March 10th is NWGHAAD (National Women's and Girls HIV/AIDS Awareness Day), and this is also Women's History Month, so I would like to tell you about one woman in particular who was called "the Cemetery Angel". Sounds like quite a name, doesn't it? Cemetery Angel? Interested?
Her name is Ruth Coker Burks, and she considers herself to be an unlikely advocate. A single mother and real estate agent in Arkansas, she had no medical background or training. She was just visiting a friend in the hospital in 1984 when she saw a red door, and nurses drawing straws to see who would have to go care for the patient. She sneaked into the room and met Jimmy, her first patient. Since that day, she has spent 30 years caring for people who have been abandoned by their families and even medical staff. She later became an informal adviser to then-Governor and later President Bill Clinton. She cared for over a thousand patients and also helped to bury those who were unclaimed by their families in her own family's cemetery, thus the nickname "Cemetery Angel".
Ruth found likeminded medical professionals to help care for her patients and she learned about the disease along the way. She must have been doing something right because the CDC sent professionals to learn how her patients were living on average about two years longer than other patients. That's amazing!

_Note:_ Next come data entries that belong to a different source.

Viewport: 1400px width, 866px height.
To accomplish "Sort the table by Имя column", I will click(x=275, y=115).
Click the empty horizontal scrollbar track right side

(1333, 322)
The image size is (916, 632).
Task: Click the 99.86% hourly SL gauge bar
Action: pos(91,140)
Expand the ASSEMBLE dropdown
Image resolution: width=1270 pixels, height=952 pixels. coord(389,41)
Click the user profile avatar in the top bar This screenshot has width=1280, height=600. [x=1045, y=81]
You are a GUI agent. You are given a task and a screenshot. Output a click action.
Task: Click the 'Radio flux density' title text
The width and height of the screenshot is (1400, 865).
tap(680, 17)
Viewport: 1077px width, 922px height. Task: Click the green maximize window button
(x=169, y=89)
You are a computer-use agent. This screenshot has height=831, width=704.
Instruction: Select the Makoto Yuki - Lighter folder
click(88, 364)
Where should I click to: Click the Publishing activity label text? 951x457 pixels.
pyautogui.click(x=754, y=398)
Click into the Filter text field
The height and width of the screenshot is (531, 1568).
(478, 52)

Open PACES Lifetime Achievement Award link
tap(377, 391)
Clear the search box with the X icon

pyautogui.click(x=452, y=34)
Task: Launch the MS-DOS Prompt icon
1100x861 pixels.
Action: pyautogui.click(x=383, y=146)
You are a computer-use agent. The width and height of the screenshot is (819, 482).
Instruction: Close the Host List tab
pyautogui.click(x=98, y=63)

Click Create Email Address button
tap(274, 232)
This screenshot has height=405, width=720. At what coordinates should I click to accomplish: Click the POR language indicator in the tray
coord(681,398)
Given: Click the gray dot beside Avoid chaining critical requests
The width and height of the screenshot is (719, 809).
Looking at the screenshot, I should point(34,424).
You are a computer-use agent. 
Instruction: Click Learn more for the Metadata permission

I found all of this information on her website. She still advocates doing podcasts. So for this National Women and Girls HIV/AIDS Awareness Day, I wanted to learn more about the women who have been involved in the movement against this pandemic from the beginning and celebrate and honor them. Ruth is just one of the women who braved an unprecedented and unknown disease to show humanity to those who had had their humanity stripped away from them. She is a shero and should be remembered with honor.